Dollar-Exit: Wie China sein Staatsvermögen neu ordnet

Das Gebäude der Chinesischen Zentralbank.

Die Chinesische Zentralbank. Foto: Shan_shan, shutterstock

China reduziert massiv seine US-Staatsanleihen. Grund ist die Sorge vor möglichen US-Sanktionen. Was soll mit 3,3 Billionen US-Dollar geschehen?

Peking sollte seine Strategie im Umgang mit den Devisenreserven Chinas in Höhe von 3,3 Billionen US-Dollar dringend anpassen, fordert zum Beispiel Zhang Ming, der stellvertretende Direktor des Instituts für Finanz- und Bankwesen der Chinesischen Akademie der Sozialwissenschaften. Und er ist nicht allein.

Wie die South China Morning Post schreibt, haben mögliche zukünftige Sanktionen der USA schon vor der Wahl von Donald Trump zum US-Präsidenten in Peking politischen Kreisen Alarm ausgelöst.

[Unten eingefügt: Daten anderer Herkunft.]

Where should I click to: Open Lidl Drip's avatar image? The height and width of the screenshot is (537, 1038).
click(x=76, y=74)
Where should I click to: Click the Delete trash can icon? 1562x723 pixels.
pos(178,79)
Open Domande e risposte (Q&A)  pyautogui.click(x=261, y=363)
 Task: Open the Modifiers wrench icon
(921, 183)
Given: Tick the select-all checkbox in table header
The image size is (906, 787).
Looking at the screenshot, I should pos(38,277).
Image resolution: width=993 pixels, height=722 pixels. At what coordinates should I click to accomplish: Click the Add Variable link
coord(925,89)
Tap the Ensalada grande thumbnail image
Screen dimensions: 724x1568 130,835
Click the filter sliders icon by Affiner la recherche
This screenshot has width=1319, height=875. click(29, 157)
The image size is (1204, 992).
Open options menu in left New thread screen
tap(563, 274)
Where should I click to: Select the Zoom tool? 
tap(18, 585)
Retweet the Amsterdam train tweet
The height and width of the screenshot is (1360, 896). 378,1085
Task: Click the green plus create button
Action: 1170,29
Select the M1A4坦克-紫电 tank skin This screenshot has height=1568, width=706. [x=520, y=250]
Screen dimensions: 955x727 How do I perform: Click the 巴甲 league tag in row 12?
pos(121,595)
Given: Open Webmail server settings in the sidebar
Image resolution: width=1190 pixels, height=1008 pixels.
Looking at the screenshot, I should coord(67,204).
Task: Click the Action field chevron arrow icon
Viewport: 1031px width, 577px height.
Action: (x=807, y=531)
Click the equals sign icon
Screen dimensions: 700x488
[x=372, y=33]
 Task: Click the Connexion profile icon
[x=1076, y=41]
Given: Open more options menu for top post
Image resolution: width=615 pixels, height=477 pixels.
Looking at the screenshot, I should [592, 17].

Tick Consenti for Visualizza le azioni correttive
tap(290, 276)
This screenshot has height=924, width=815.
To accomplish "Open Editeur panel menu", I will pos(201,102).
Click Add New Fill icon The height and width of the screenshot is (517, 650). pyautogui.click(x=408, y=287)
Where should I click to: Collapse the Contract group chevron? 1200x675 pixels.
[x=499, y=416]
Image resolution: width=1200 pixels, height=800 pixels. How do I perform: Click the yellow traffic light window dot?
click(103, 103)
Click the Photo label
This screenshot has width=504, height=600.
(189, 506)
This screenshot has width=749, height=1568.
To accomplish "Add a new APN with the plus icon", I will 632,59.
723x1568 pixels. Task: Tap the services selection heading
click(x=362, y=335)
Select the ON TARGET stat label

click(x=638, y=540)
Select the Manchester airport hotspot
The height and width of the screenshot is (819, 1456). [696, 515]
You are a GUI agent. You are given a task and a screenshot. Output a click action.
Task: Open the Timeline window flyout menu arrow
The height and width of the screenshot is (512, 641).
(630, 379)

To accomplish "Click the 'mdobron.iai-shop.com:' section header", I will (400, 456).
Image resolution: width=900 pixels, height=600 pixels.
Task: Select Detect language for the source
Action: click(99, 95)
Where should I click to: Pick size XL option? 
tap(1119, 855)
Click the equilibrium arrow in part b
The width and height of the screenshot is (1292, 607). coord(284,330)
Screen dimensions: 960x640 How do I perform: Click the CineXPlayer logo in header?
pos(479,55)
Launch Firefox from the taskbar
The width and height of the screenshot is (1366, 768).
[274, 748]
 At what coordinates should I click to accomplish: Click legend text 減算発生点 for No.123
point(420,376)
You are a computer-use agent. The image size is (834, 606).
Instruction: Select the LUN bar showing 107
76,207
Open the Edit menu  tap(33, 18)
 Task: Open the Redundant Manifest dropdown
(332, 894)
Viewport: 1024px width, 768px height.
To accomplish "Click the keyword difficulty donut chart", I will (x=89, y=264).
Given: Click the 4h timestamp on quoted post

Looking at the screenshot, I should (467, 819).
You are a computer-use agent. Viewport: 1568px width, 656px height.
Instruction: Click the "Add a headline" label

Chinas Devisenreserven sind die größten der Welt und werden durch hohe Exporterlöse ermöglicht. Im September beliefen sie sich auf 3,316 Billionen US-Dollar. Peking legt deren aktuelle Zusammensetzung nicht offen. Die letzte Zahl, die bekannt wurde, stammt von 2019, und da wurden 55 Prozent der Reserven in US-Dollar gehalten.

Chinas Devisenreserven sind die größten der Welt

Der Rest ist auf andere bedeutende Währungen, aber auch auf Metalle wie vor allem Gold aufgeteilt, das mittlerweile für vier Prozent der finanziellen Reserven der Chinesischen Volksbank stehen dürfte.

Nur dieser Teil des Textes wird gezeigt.